On a normal weekday with the regular load on the peak hours, netstat shows the following:
# netstat -ant | grep ":80 " | wc -l 4833
While Apache top shows we are at 80-90 requests per second:
last hit: 15:56:28 atop runtime: 0 days, 00:00:35 15:56:29 All: 3069 reqs ( 87.7/sec) 29.9M ( 875.0K/sec) 10218.5B/req 2xx: 2704 (88.1%) 3xx: 364 (11.9%) 4xx: 1 ( 0.0%) 5xx: 0 ( 0.0%) R ( 30s): 2623 reqs ( 87.4/sec) 25.9M ( 882.4K/sec) 10.1K/req 2xx: 2278 (86.8%) 3xx: 344 (13.1%) 4xx: 1 ( 0.0%) 5xx: 0 ( 0.0%)
So, life is good, things are normal and the server can handle all that gracefully.
Load under digg
That site normally gets on digg's front page anywhere between once every two months to a couple of times per month. Previous instances have been uneventful (except for the increased load of course).
This time, something unusual happened. The bottleneck was in the network stack, with Munin showing a lot of failed connections.
netstat showed an unusual number of connections
# netstat -ant | grep ":80 " | wc -l 13826 # netstat -ant | grep ":80 " | wc -l 13777 # netstat -ant | grep ":80 " | wc -l 13957
The system was idle when this happened, since not that many requests make it to Apache. Munin showed a spike in Apache traffic followed by a brief "blank" period, then started to serve requests.

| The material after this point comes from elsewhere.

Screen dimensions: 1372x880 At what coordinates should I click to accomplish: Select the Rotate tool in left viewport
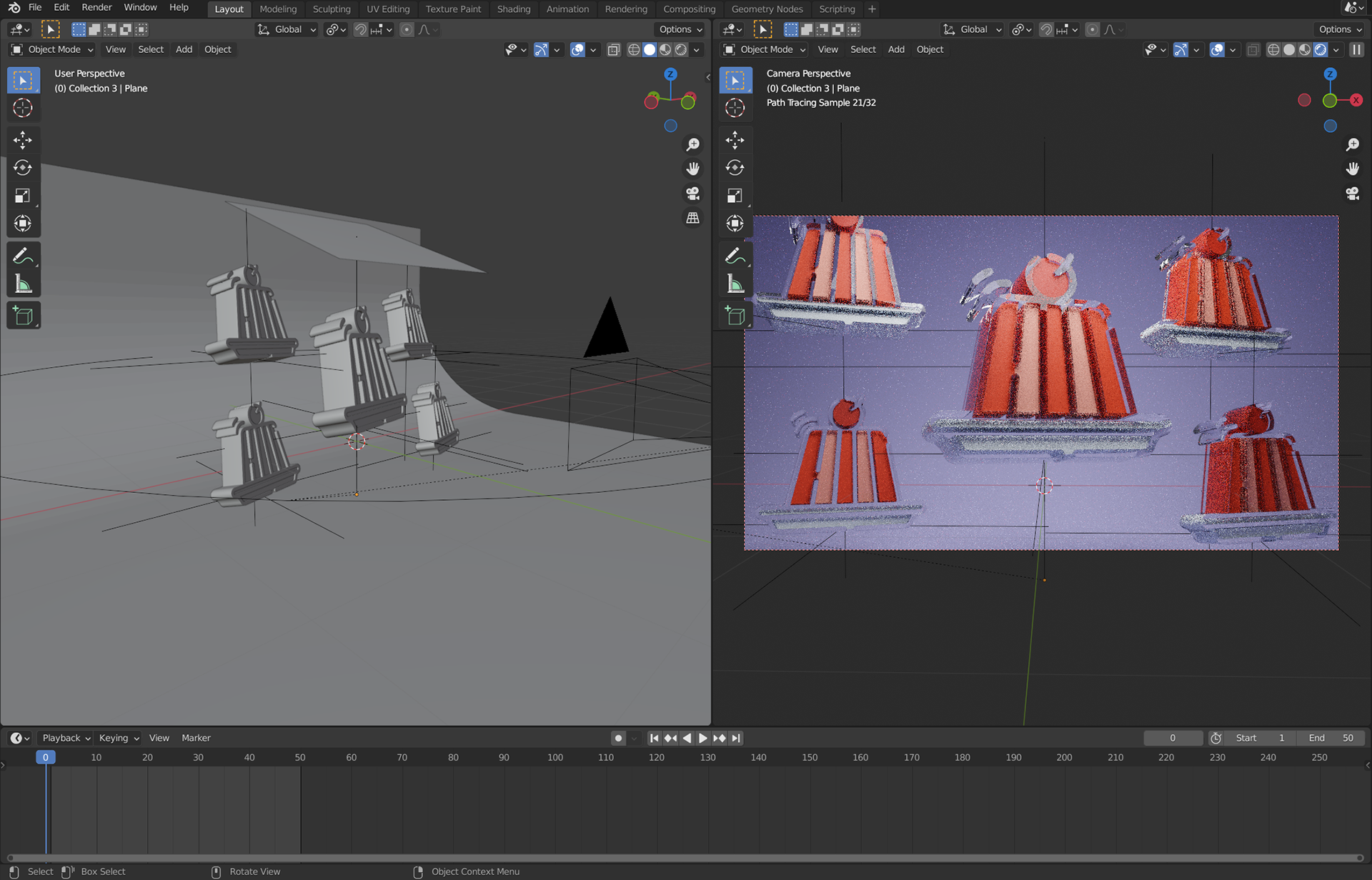point(23,168)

Right after the system recovered, Apachetop showed the following:
last hit: 16:38:50 atop runtime: 0 days, 00:03:10 16:38:51 All: 41066 reqs ( 216.1/sec) 467.3M ( 2518.6K/sec) 11.7K/req 2xx: 38440 (93.6%) 3xx: 2608 ( 6.4%) 4xx: 18 ( 0.0%) 5xx: 0 ( 0.0%) R ( 30s): 6283 reqs ( 209.4/sec) 72.6M ( 2478.5K/sec) 11.8K/req 2xx: 5882 (93.6%) 3xx: 398 ( 6.3%) 4xx: 3 ( 0.0%) 5xx: 0 ( 0.0%)
Note the requests per seconds are 209 to 216 req/sec, which is double what is normally served.
Because MaxClients was tuned, the system never went to swapping.
The big question
So, the question is: what can be done at the network stack level to prevent this period of outage?